01-edu / public

📚 @01-edu's Public Repository
http://public.01-edu.org/
202 stars 429 forks source link

AI piscine: TRAINING -- possible flaw in audit answers (Exercise 3) #2469

Closed SomaSapien closed 4 months ago

SomaSapien commented 4 months ago

Describe the bug

The audit answers indicate r2 scores which deviate significantly from the values being independently achieved by various students doing the task. The MSE / MAE values are the same, whilst all other metrics are the same, suggesting that the underlying dataset is not the issue, but perhaps the way in which the training & test sets are being created have changed since the audit answers were last revised.
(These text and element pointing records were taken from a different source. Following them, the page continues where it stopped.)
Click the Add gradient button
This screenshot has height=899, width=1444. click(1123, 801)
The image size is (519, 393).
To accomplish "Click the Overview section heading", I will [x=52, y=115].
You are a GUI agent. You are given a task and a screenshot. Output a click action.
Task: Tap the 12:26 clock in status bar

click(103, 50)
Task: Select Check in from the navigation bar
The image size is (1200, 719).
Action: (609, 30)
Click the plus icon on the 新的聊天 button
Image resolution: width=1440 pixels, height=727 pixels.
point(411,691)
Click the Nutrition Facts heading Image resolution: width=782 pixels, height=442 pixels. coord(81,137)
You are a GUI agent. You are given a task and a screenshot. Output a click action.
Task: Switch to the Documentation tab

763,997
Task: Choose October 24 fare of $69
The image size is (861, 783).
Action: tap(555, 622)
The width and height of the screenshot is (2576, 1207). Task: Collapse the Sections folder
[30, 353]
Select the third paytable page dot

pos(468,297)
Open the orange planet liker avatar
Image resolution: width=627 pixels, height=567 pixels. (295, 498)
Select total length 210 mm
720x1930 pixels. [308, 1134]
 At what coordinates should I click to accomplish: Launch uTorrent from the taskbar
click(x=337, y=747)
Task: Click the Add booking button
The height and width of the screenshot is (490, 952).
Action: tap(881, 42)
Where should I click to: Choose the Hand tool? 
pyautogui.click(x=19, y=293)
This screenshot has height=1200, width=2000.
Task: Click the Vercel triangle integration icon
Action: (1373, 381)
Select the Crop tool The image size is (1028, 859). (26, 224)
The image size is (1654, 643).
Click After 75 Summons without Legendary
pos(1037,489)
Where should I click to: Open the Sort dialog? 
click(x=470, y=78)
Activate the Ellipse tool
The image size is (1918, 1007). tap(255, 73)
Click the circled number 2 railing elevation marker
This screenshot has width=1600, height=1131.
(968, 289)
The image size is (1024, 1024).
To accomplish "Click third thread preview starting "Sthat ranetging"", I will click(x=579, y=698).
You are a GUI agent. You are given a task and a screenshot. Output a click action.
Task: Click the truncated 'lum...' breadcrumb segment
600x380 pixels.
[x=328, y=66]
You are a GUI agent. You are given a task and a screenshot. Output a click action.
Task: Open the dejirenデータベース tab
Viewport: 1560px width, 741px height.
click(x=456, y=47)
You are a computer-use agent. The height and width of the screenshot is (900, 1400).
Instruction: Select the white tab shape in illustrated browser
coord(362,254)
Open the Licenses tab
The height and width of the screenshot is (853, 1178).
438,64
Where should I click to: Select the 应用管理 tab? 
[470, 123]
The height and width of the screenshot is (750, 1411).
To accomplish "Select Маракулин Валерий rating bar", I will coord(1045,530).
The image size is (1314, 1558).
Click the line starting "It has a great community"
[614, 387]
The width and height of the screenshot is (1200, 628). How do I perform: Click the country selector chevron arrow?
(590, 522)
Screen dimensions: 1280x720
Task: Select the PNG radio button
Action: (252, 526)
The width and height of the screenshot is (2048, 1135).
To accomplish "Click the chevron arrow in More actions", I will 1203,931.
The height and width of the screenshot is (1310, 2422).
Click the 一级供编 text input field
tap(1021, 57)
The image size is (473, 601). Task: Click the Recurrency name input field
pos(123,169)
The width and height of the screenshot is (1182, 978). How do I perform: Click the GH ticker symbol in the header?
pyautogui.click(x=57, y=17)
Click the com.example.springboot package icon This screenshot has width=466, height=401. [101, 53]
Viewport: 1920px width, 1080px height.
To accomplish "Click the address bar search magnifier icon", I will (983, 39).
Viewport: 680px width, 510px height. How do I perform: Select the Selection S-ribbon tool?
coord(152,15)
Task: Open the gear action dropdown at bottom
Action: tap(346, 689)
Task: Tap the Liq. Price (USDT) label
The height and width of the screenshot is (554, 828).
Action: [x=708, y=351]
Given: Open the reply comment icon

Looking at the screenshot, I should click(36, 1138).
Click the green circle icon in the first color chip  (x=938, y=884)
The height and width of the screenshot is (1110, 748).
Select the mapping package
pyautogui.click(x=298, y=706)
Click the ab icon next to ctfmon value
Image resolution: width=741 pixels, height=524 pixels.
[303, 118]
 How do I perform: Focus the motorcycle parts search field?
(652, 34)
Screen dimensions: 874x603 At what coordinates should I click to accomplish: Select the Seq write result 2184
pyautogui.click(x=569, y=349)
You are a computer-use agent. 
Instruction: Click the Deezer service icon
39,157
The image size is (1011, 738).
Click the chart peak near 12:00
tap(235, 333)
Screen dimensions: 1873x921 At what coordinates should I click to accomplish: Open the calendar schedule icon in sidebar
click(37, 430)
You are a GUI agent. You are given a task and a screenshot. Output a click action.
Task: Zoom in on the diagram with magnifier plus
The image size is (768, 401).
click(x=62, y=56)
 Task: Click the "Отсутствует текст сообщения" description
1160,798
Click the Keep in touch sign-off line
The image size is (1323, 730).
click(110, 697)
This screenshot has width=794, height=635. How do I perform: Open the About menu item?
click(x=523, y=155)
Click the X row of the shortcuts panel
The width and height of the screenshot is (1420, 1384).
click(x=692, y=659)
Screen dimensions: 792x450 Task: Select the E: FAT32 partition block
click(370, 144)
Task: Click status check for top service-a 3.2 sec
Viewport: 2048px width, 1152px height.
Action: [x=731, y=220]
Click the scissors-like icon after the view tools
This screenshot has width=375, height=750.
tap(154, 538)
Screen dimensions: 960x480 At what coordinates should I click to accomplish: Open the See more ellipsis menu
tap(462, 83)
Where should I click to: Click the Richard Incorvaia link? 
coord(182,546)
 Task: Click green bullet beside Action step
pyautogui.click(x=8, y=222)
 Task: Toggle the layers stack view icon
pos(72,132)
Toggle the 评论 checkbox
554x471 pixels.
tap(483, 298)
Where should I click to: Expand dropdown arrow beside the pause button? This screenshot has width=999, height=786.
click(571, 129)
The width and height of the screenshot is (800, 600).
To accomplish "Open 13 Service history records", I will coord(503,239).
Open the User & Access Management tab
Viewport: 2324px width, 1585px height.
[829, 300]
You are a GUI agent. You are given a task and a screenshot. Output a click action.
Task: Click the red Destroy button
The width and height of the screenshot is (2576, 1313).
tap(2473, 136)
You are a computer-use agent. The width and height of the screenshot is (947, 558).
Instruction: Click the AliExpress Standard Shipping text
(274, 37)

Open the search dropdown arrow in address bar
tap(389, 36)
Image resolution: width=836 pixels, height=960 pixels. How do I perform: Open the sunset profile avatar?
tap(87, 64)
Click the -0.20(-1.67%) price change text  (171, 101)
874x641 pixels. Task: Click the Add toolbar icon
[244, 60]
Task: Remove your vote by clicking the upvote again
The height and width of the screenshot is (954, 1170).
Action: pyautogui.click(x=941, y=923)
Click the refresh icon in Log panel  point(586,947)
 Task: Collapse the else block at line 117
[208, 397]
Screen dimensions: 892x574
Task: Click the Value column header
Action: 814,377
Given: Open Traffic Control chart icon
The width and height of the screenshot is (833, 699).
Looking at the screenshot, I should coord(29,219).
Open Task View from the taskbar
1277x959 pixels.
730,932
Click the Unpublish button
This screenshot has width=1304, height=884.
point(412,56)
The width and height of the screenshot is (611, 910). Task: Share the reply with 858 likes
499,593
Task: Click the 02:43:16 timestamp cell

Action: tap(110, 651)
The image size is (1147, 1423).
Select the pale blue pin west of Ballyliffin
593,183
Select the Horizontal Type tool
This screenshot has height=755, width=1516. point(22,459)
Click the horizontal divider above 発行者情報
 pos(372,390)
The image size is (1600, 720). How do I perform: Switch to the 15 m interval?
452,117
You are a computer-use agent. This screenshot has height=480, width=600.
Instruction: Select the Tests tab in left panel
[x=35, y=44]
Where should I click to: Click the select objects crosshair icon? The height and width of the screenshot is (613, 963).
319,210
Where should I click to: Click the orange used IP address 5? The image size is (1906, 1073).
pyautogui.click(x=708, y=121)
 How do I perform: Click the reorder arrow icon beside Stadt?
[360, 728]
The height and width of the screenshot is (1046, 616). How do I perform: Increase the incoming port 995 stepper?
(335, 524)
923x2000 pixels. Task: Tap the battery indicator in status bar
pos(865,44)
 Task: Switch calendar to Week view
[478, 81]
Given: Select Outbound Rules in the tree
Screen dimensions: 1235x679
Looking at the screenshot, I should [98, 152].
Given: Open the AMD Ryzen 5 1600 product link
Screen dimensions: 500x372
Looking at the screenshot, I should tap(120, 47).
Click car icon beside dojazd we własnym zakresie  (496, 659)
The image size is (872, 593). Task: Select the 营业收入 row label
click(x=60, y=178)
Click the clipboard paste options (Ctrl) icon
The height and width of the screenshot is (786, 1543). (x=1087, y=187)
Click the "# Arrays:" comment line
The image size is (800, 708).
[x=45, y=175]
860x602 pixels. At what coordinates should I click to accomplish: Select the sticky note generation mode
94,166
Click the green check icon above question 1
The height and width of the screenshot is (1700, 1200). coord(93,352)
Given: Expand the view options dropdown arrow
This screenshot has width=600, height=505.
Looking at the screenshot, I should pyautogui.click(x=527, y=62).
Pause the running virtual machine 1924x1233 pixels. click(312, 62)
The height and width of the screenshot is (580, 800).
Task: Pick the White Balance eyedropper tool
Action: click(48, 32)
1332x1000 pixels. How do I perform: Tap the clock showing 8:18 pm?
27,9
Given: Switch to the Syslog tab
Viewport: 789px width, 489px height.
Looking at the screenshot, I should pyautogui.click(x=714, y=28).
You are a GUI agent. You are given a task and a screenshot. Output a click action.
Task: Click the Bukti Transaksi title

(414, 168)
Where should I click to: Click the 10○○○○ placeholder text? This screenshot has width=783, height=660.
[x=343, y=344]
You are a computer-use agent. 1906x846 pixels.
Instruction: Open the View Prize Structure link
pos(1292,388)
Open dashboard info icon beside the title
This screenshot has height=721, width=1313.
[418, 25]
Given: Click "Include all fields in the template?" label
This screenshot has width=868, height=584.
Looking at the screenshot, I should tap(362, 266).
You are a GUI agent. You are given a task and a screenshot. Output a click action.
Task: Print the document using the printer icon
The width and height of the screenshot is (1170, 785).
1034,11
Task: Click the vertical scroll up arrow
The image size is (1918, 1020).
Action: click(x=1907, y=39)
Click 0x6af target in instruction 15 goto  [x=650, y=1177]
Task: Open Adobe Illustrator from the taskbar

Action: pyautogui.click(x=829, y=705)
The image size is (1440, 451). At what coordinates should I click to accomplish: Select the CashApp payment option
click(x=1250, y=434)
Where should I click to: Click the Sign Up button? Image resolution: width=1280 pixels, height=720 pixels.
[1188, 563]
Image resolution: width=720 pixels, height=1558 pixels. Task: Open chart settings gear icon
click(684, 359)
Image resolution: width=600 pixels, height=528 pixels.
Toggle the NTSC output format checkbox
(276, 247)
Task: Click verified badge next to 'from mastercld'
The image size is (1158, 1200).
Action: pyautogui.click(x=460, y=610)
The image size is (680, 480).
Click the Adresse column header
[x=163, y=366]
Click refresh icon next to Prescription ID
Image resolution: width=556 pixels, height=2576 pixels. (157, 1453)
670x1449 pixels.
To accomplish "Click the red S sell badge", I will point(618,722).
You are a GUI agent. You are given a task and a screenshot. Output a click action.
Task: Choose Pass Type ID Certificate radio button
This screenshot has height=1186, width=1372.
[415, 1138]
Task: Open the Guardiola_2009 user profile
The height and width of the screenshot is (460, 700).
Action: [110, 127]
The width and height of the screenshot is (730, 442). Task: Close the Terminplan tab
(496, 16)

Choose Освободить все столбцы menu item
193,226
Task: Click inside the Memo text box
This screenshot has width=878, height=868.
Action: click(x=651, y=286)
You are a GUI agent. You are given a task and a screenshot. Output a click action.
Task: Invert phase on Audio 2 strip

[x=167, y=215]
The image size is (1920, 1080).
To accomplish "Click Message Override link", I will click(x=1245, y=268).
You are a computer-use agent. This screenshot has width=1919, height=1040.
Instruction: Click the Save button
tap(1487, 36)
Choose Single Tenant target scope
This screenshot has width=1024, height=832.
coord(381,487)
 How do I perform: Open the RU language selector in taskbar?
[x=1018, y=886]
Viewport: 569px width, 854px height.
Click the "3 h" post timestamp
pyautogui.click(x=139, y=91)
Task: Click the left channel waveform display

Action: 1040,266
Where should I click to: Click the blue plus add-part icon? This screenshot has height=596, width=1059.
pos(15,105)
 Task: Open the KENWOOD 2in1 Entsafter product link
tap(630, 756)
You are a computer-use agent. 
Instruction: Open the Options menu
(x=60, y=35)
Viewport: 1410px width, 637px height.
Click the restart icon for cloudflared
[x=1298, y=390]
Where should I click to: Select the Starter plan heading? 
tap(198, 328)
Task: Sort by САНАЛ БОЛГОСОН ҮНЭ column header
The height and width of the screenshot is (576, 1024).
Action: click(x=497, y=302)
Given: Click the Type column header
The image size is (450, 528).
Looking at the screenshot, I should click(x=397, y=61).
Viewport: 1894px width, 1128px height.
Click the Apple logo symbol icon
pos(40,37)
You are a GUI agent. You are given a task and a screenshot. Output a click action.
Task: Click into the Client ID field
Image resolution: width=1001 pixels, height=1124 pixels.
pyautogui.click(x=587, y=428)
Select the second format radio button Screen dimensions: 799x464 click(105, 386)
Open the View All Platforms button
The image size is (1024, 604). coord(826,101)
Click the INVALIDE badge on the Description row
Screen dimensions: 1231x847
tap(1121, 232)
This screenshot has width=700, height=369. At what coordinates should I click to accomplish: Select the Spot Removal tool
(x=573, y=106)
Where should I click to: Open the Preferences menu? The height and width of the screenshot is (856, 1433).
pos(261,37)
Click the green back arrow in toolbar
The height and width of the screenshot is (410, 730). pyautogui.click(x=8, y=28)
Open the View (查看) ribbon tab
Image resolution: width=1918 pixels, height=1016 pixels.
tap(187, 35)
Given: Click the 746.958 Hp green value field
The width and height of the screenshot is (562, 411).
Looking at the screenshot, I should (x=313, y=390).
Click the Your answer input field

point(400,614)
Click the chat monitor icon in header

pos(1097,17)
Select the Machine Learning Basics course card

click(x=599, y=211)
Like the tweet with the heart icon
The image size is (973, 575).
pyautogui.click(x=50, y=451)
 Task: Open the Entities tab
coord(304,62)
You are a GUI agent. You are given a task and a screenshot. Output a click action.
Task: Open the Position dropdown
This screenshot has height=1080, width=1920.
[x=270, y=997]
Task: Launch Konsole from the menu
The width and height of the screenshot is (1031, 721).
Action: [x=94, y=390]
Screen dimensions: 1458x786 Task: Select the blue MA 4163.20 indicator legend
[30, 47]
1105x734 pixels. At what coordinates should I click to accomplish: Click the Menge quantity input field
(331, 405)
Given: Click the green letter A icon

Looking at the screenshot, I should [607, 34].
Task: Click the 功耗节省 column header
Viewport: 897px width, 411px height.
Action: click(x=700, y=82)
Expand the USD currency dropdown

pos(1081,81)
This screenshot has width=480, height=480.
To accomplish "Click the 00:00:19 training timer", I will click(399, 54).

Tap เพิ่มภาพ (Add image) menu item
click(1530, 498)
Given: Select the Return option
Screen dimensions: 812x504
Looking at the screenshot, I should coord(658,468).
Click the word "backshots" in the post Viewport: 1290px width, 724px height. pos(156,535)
Otherwise perhaps some sort of platform / system / architecture dependency...?

Users

Students following the AI specialization, grit:lab, Åland

Severity

(❗️minor)

Type

(🗂️ documentation)

To Reproduce

Steps to reproduce the behavior:

Jupyter Lab script

Exercise 3: Regression

print("\nExercise 3\n")

Fetch the dataset

housing = fetch_california_housing() X, y = housing['data'], housing['target']

Split the dataset into training and test sets

X_train, X_test, y_train, y_test = train_test_split(X, y, test_size=0.1, shuffle=True, random_state=13)

Define and configure the pipeline

pipeline = [('imputer', SimpleImputer(strategy='median')), ('scaler', StandardScaler()), ('lr', LinearRegression())] pipe = Pipeline(pipeline)

Fit the pipeline to the training data

pipe.fit(X_train, y_train)

Question 1: Predictions on Train and Test Sets

print("\nQuestion 1")

Predicting on the train set and test set

y_train_pred = pipe.predict(X_train) y_test_pred = pipe.predict(X_test)

Output the first 10 predicted values for both train and test sets

print("\n10 first values Train\n") print(y_train_pred[:10]) print("\n10 first values Test\n") print(y_test_pred[:10])

Question 2: Compute R2, MSE, and MAE

print("\n\nQuestion 2\n")

Compute R2, Mean Square Error, and Mean Absolute Error on the train set

r2_train = r2_score(y_train, y_train_pred) mse_train = mean_squared_error(y_train, y_train_pred) mae_train = mean_absolute_error(y_train, y_train_pred)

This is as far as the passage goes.